_What you have to do_
Repeat the lines below exactly as written, please, from the line with "伊予市 (916, 297)" to the line with "[𝖕𝖑𝖚𝖒𝖕𝖞_𝖒𝖆𝖌𝖊 🌴 - EroThots] (419, 534)", both lines included, and no others.

_____

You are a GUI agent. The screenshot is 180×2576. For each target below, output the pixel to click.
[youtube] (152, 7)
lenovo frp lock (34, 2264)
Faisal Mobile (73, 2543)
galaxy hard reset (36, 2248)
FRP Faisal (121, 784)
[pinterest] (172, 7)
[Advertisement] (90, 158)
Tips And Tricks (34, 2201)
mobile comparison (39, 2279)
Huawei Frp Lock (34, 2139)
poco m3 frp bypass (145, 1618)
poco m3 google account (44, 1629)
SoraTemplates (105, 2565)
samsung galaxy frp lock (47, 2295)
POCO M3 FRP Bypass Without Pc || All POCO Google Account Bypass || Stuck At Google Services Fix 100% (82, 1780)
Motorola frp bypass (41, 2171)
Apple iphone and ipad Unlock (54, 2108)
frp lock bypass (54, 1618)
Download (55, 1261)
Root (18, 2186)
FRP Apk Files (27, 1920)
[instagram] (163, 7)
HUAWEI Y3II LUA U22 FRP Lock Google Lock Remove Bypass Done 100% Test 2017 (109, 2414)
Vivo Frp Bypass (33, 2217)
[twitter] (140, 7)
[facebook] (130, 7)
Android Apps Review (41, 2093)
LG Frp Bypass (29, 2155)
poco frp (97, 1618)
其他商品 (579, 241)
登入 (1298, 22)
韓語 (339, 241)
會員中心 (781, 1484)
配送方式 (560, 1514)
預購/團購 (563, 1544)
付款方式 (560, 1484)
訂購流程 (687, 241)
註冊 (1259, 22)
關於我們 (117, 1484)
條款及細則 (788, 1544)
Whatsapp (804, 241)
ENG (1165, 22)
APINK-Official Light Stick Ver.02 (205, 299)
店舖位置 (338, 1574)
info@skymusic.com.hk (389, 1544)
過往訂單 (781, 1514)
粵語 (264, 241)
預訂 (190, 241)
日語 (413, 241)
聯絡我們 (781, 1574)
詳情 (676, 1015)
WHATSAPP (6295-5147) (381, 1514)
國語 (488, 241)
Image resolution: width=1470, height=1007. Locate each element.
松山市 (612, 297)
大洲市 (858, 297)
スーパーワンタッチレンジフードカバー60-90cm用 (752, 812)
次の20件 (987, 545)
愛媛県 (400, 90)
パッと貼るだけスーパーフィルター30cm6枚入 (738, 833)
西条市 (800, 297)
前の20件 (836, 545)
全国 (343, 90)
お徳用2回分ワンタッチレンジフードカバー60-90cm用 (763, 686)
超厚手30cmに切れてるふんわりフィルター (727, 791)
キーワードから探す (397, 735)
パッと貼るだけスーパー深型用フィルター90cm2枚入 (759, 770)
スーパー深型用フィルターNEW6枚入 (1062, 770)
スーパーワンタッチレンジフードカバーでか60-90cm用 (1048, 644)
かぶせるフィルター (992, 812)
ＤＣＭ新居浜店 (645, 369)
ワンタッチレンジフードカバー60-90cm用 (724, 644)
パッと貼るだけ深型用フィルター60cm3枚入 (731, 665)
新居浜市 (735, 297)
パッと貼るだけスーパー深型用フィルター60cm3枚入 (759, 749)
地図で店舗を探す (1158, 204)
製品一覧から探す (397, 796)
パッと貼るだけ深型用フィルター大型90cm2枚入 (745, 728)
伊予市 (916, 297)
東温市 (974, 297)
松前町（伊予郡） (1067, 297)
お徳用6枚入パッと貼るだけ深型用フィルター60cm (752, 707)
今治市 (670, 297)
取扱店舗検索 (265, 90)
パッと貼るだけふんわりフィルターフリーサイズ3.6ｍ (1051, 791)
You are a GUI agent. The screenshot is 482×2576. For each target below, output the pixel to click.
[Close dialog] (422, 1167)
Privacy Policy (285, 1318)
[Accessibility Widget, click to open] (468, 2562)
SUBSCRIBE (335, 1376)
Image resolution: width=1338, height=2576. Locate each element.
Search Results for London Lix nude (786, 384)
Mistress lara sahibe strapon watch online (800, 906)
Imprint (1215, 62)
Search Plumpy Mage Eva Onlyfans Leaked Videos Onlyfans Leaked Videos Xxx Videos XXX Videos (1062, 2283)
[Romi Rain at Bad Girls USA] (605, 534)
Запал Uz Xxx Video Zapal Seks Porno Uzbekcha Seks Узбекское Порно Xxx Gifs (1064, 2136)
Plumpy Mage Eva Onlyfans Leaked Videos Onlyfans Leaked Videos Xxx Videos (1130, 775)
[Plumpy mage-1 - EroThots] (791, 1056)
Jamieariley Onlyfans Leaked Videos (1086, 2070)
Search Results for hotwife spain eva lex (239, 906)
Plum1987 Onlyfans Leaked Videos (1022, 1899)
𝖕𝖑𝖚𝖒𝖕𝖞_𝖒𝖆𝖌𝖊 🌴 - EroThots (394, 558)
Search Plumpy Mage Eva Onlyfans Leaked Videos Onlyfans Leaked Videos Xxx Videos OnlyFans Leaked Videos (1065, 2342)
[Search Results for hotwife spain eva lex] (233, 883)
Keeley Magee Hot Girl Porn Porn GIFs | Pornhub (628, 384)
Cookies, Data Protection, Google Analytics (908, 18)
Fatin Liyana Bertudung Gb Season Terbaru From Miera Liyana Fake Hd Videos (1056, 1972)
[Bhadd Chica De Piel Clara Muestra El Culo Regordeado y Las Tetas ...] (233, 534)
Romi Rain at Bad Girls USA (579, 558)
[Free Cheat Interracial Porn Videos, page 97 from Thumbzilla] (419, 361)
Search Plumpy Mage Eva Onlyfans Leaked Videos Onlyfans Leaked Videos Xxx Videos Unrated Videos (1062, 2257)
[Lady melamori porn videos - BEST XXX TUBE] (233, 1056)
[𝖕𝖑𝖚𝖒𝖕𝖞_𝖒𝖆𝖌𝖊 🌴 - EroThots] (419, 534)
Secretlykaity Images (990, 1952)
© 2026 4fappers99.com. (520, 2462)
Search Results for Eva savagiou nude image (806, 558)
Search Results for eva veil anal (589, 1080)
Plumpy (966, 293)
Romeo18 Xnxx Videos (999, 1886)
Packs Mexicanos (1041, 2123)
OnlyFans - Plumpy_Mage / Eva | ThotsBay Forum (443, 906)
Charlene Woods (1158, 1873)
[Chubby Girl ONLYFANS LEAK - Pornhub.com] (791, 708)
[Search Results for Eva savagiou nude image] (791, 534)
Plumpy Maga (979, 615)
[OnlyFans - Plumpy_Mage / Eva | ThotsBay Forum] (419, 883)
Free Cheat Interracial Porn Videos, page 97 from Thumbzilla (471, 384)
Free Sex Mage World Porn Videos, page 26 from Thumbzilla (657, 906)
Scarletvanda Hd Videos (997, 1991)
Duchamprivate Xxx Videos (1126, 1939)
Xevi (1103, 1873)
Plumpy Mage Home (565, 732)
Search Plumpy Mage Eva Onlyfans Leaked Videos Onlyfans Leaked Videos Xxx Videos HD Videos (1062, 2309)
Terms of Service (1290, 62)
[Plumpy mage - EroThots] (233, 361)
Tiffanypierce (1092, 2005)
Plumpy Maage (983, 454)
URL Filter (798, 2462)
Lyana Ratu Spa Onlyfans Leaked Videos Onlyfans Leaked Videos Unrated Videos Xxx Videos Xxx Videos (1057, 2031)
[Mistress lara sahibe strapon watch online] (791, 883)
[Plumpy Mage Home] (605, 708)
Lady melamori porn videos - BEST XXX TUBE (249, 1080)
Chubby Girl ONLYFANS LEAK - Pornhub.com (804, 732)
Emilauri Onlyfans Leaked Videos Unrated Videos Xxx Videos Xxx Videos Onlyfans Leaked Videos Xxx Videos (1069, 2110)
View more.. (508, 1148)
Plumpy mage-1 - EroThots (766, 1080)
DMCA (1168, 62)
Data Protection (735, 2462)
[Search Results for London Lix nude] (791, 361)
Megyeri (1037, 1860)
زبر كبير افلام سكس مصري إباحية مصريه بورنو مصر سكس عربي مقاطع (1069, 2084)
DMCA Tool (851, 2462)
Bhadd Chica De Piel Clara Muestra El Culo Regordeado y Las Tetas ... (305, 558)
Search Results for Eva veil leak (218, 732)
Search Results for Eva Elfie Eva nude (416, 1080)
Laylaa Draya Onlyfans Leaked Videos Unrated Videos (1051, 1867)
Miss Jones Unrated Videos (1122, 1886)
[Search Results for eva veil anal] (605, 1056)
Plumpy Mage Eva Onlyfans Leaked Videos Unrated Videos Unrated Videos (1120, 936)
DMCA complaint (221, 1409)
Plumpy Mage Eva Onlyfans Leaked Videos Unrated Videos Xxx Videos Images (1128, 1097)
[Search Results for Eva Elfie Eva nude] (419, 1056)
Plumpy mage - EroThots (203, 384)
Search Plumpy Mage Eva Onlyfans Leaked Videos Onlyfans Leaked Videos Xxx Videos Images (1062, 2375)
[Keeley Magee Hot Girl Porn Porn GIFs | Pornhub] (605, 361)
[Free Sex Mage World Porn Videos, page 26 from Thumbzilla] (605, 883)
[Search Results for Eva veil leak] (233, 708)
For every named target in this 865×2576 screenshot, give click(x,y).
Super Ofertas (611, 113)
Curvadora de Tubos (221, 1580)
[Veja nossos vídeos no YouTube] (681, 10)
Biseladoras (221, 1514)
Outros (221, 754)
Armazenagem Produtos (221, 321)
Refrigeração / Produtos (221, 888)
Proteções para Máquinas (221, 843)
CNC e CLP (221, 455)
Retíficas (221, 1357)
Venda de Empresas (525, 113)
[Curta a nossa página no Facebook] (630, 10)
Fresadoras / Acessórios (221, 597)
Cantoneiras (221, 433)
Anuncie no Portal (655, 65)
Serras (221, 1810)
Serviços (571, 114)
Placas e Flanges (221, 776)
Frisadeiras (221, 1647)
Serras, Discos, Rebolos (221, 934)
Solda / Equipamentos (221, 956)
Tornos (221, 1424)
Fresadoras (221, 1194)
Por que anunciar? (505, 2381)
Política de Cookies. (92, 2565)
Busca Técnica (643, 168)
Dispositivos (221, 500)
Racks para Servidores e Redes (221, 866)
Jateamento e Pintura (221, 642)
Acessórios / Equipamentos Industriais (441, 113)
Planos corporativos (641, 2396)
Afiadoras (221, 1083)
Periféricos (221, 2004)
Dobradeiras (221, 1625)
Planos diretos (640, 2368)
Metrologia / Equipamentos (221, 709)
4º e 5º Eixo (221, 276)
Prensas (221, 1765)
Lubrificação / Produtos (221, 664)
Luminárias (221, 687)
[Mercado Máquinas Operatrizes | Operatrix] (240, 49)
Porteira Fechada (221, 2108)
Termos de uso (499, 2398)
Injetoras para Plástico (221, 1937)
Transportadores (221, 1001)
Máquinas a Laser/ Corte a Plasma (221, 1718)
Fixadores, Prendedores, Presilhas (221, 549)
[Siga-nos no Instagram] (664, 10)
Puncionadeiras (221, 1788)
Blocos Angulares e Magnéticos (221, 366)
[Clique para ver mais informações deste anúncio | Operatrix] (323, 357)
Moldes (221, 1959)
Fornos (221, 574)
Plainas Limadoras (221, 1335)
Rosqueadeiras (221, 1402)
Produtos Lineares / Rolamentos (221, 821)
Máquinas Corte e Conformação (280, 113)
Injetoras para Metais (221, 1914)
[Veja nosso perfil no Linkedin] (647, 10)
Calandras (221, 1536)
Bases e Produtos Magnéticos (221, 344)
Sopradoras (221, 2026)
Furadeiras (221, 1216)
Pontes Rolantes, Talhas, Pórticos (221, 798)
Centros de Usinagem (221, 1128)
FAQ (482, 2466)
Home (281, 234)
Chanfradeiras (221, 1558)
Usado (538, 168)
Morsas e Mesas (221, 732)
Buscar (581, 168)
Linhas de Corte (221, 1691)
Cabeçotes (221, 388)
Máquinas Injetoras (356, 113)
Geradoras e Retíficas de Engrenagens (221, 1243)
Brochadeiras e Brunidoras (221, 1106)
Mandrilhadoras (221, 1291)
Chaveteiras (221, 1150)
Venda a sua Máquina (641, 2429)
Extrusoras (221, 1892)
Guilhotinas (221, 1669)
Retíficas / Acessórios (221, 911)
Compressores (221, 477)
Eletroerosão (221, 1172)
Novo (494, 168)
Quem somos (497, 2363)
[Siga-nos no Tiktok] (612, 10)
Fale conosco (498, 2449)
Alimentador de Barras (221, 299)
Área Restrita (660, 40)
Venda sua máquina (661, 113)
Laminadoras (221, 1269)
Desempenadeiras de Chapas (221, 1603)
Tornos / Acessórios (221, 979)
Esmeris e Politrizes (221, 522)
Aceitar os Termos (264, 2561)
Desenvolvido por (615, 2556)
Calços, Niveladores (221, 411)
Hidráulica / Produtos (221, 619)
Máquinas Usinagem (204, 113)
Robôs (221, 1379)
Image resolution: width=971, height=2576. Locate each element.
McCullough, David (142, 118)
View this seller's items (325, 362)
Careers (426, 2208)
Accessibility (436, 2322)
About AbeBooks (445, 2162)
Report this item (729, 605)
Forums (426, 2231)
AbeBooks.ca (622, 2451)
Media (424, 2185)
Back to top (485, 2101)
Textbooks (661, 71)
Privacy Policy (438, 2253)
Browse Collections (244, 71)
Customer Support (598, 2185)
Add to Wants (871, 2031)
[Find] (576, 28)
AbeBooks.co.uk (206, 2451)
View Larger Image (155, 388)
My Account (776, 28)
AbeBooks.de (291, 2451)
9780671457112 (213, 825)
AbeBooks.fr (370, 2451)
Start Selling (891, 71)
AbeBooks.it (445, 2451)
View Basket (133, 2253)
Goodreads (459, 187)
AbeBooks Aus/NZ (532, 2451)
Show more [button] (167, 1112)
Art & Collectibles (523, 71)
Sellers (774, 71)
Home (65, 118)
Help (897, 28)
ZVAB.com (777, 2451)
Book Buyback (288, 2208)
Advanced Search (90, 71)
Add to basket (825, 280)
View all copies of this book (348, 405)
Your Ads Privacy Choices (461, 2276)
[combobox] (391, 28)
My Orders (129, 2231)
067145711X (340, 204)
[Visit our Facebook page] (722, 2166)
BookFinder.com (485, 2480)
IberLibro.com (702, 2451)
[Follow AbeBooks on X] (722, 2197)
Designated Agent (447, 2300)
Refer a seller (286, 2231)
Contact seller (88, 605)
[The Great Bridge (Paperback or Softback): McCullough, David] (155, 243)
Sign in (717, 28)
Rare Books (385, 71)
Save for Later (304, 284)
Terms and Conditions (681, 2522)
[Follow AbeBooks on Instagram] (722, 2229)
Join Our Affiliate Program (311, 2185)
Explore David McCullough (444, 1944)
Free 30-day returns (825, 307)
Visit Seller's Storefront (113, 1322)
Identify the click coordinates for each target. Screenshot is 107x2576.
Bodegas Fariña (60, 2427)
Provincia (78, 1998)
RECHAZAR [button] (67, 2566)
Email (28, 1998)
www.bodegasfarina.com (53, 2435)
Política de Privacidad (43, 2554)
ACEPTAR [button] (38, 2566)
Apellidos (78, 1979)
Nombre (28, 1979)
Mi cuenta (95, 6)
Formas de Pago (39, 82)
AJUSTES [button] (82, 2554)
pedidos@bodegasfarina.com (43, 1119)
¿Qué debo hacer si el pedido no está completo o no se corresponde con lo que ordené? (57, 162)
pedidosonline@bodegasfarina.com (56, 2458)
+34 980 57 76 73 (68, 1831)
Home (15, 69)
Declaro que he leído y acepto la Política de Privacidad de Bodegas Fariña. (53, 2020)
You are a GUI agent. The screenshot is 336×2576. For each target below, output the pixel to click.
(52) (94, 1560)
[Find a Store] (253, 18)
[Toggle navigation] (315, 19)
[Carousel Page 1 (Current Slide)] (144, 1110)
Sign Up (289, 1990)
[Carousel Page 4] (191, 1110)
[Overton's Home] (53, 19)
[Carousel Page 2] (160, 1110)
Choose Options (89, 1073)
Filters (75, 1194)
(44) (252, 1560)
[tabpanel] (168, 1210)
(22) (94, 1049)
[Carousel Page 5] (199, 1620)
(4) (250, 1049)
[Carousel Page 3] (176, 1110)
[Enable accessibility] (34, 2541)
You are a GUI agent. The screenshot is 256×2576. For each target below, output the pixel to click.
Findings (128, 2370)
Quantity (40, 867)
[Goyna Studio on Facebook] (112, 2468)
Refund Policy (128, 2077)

_____

_Task solution_
伊予市 (916, 297)
東温市 (974, 297)
松前町（伊予郡） (1067, 297)
お徳用6枚入パッと貼るだけ深型用フィルター60cm (752, 707)
今治市 (670, 297)
取扱店舗検索 (265, 90)
パッと貼るだけふんわりフィルターフリーサイズ3.6ｍ (1051, 791)
You are a GUI agent. The screenshot is 482×2576. For each target below, output the pixel to click.
[Close dialog] (422, 1167)
Privacy Policy (285, 1318)
[Accessibility Widget, click to open] (468, 2562)
SUBSCRIBE (335, 1376)
Image resolution: width=1338, height=2576. Locate each element.
Search Results for London Lix nude (786, 384)
Mistress lara sahibe strapon watch online (800, 906)
Imprint (1215, 62)
Search Plumpy Mage Eva Onlyfans Leaked Videos Onlyfans Leaked Videos Xxx Videos XXX Videos (1062, 2283)
[Romi Rain at Bad Girls USA] (605, 534)
Запал Uz Xxx Video Zapal Seks Porno Uzbekcha Seks Узбекское Порно Xxx Gifs (1064, 2136)
Plumpy Mage Eva Onlyfans Leaked Videos Onlyfans Leaked Videos Xxx Videos (1130, 775)
[Plumpy mage-1 - EroThots] (791, 1056)
Jamieariley Onlyfans Leaked Videos (1086, 2070)
Search Results for hotwife spain eva lex (239, 906)
Plum1987 Onlyfans Leaked Videos (1022, 1899)
𝖕𝖑𝖚𝖒𝖕𝖞_𝖒𝖆𝖌𝖊 🌴 - EroThots (394, 558)
Search Plumpy Mage Eva Onlyfans Leaked Videos Onlyfans Leaked Videos Xxx Videos OnlyFans Leaked Videos (1065, 2342)
[Search Results for hotwife spain eva lex] (233, 883)
Keeley Magee Hot Girl Porn Porn GIFs | Pornhub (628, 384)
Cookies, Data Protection, Google Analytics (908, 18)
Fatin Liyana Bertudung Gb Season Terbaru From Miera Liyana Fake Hd Videos (1056, 1972)
[Bhadd Chica De Piel Clara Muestra El Culo Regordeado y Las Tetas ...] (233, 534)
Romi Rain at Bad Girls USA (579, 558)
[Free Cheat Interracial Porn Videos, page 97 from Thumbzilla] (419, 361)
Search Plumpy Mage Eva Onlyfans Leaked Videos Onlyfans Leaked Videos Xxx Videos Unrated Videos (1062, 2257)
[Lady melamori porn videos - BEST XXX TUBE] (233, 1056)
[𝖕𝖑𝖚𝖒𝖕𝖞_𝖒𝖆𝖌𝖊 🌴 - EroThots] (419, 534)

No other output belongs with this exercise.